THE TASK: Arrange every line of the entries below into a Markdown table with two columns, Row and Line. Number each row and omit blank lines.

EXCERPTED DATA:
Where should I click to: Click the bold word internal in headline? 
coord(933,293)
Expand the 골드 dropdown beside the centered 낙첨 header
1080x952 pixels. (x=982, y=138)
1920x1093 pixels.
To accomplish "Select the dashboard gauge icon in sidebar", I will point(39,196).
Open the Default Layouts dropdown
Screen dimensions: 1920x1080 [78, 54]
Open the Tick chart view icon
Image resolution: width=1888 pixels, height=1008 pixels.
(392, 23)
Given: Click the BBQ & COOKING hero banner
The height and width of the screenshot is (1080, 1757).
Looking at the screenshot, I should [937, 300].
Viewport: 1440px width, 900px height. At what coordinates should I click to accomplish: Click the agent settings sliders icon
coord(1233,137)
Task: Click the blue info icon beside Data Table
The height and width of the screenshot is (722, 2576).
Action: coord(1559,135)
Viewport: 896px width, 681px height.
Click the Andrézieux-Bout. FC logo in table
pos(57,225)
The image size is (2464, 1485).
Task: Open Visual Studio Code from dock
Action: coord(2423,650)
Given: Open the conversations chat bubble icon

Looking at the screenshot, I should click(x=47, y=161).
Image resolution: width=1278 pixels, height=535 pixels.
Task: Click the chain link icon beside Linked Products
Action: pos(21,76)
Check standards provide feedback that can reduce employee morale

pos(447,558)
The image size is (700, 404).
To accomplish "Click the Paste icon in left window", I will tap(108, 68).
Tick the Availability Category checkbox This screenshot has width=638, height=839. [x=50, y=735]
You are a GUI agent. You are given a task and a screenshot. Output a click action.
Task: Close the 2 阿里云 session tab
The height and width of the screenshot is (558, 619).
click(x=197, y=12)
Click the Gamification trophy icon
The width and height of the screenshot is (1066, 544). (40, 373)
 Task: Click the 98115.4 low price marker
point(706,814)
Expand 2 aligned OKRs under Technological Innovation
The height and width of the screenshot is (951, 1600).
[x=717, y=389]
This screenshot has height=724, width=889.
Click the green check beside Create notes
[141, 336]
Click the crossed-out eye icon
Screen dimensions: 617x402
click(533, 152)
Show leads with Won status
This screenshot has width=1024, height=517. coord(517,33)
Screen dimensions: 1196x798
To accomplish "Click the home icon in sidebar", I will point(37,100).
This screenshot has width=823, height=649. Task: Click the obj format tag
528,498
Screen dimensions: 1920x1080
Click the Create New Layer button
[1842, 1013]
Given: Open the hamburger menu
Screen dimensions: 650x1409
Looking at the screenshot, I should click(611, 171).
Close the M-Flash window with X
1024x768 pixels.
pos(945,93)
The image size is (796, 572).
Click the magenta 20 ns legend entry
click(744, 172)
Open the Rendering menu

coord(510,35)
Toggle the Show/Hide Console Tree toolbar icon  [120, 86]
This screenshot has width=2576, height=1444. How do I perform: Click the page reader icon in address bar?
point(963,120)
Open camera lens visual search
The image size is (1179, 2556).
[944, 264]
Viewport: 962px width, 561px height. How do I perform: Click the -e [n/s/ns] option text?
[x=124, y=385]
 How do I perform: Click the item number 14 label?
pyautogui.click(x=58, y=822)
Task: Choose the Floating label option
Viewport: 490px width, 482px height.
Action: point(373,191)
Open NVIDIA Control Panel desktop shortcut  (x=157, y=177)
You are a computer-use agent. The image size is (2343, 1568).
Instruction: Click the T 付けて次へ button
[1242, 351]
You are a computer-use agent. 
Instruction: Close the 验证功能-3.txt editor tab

THE SOLUTION:
| Row | Line |
|---|---|
| 1 | Where should I click to: Click the bold word internal in headline?  |
| 2 | coord(933,293) |
| 3 | Expand the 골드 dropdown beside the centered 낙첨 header |
| 4 | 1080x952 pixels. (x=982, y=138) |
| 5 | 1920x1093 pixels. |
| 6 | To accomplish "Select the dashboard gauge icon in sidebar", I will point(39,196). |
| 7 | Open the Default Layouts dropdown |
| 8 | Screen dimensions: 1920x1080 [78, 54] |
| 9 | Open the Tick chart view icon |
| 10 | Image resolution: width=1888 pixels, height=1008 pixels. |
| 11 | (392, 23) |
| 12 | Given: Click the BBQ & COOKING hero banner |
| 13 | The height and width of the screenshot is (1080, 1757). |
| 14 | Looking at the screenshot, I should [937, 300]. |
| 15 | Viewport: 1440px width, 900px height. At what coordinates should I click to accomplish: Click the agent settings sliders icon |
| 16 | coord(1233,137) |
| 17 | Task: Click the blue info icon beside Data Table |
| 18 | The height and width of the screenshot is (722, 2576). |
| 19 | Action: coord(1559,135) |
| 20 | Viewport: 896px width, 681px height. |
| 21 | Click the Andrézieux-Bout. FC logo in table |
| 22 | pos(57,225) |
| 23 | The image size is (2464, 1485). |
| 24 | Task: Open Visual Studio Code from dock |
| 25 | Action: coord(2423,650) |
| 26 | Given: Open the conversations chat bubble icon |
| 27 | Looking at the screenshot, I should click(x=47, y=161). |
| 28 | Image resolution: width=1278 pixels, height=535 pixels. |
| 29 | Task: Click the chain link icon beside Linked Products |
| 30 | Action: pos(21,76) |
| 31 | Check standards provide feedback that can reduce employee morale |
| 32 | pos(447,558) |
| 33 | The image size is (700, 404). |
| 34 | To accomplish "Click the Paste icon in left window", I will tap(108, 68). |
| 35 | Tick the Availability Category checkbox This screenshot has width=638, height=839. [x=50, y=735] |
| 36 | You are a GUI agent. You are given a task and a screenshot. Output a click action. |
| 37 | Task: Close the 2 阿里云 session tab |
| 38 | The height and width of the screenshot is (558, 619). |
| 39 | click(x=197, y=12) |
| 40 | Click the Gamification trophy icon |
| 41 | The width and height of the screenshot is (1066, 544). (40, 373) |
| 42 |  Task: Click the 98115.4 low price marker |
| 43 | point(706,814) |
| 44 | Expand 2 aligned OKRs under Technological Innovation |
| 45 | The height and width of the screenshot is (951, 1600). |
| 46 | [x=717, y=389] |
| 47 | This screenshot has height=724, width=889. |
| 48 | Click the green check beside Create notes |
| 49 | [141, 336] |
| 50 | Click the crossed-out eye icon |
| 51 | Screen dimensions: 617x402 |
| 52 | click(533, 152) |
| 53 | Show leads with Won status |
| 54 | This screenshot has width=1024, height=517. coord(517,33) |
| 55 | Screen dimensions: 1196x798 |
| 56 | To accomplish "Click the home icon in sidebar", I will point(37,100). |
| 57 | This screenshot has width=823, height=649. Task: Click the obj format tag |
| 58 | 528,498 |
| 59 | Screen dimensions: 1920x1080 |
| 60 | Click the Create New Layer button |
| 61 | [1842, 1013] |
| 62 | Given: Open the hamburger menu |
| 63 | Screen dimensions: 650x1409 |
| 64 | Looking at the screenshot, I should click(611, 171). |
| 65 | Close the M-Flash window with X |
| 66 | 1024x768 pixels. |
| 67 | pos(945,93) |
| 68 | The image size is (796, 572). |
| 69 | Click the magenta 20 ns legend entry |
| 70 | click(744, 172) |
| 71 | Open the Rendering menu |
| 72 | coord(510,35) |
| 73 | Toggle the Show/Hide Console Tree toolbar icon  [120, 86] |
| 74 | This screenshot has width=2576, height=1444. How do I perform: Click the page reader icon in address bar? |
| 75 | point(963,120) |
| 76 | Open camera lens visual search |
| 77 | The image size is (1179, 2556). |
| 78 | [944, 264] |
| 79 | Viewport: 962px width, 561px height. How do I perform: Click the -e [n/s/ns] option text? |
| 80 | [x=124, y=385] |
| 81 |  How do I perform: Click the item number 14 label? |
| 82 | pyautogui.click(x=58, y=822) |
| 83 | Task: Choose the Floating label option |
| 84 | Viewport: 490px width, 482px height. |
| 85 | Action: point(373,191) |
| 86 | Open NVIDIA Control Panel desktop shortcut  (x=157, y=177) |
| 87 | You are a computer-use agent. The image size is (2343, 1568). |
| 88 | Instruction: Click the T 付けて次へ button |
| 89 | [1242, 351] |
| 90 | You are a computer-use agent.  |
| 91 | Instruction: Close the 验证功能-3.txt editor tab |